The journalists, Dan Scemama, of Channel One Television and Boaz Bismuth of Yedioth Aharonoth entered Iraq without proper accreditation. Scemama said earlier in the week that he had been denied accreditation because he represented Israeli television. ?
The two teamed up with the Portuguese TV reporter, rented a jeep, and entered Iraq on their own, driving alongside American convoys. They phoned in reports based on conversations with U.S. troops and Iraqis.
Speaking to Channel One news from Kuwait, Dan Scemama said Friday that the Americans treated them as spies and terrorists for the 48 hours of their detention. "We were humiliated for many hours. They did not let us eat and they took all the means of communication we had on us." Scemama's girlfriend, Shlomit Yarkoni, said the journalists were forced to stop Tuesday, beside six tanks, because of sandstorms. "They couldn't see the road... [and] the Americans advised them not to move because they would not be identified in the dust and... [troops had] orders to shoot at almost anything that moves."
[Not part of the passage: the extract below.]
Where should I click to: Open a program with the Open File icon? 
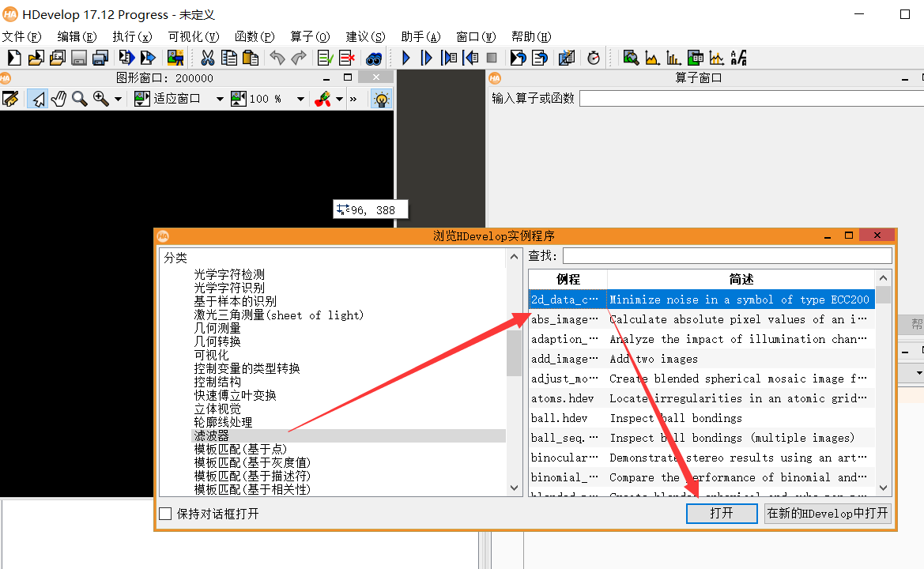36,58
Early Wednesday, soldiers woke them up at gunpoint, and accused them of being spies. The reporters were told to pick up their shirts and let down their pants to prove they were not carrying bombs.
Scemama's sister, Dina Harel, told UPI they were told to drop to the sand, face down. They were later kept in a closed jeep for 36 hours.
The Portuguese journalist asked to phone home and was beaten, the two said. His ribs were broken and he is now hospitalized.
Yedioth Aharonoth, concerned about loss of contact with the journalists, had asked the Pentagon to help find them. After 48 hours, a helicopter flew the reporters to an American military base in Kuwait, where they were released and given their phones back. Their rented jeep was impounded, Harel said. But also in Kuwait, "they treated us as suspects," Scemama said. "We were in the hands of soldiers who were only concerned with keeping us from speaking to each other." He added that he had received the impression that the American army had done everything it could to ensure that not one independent journalist was reporting from Iraq.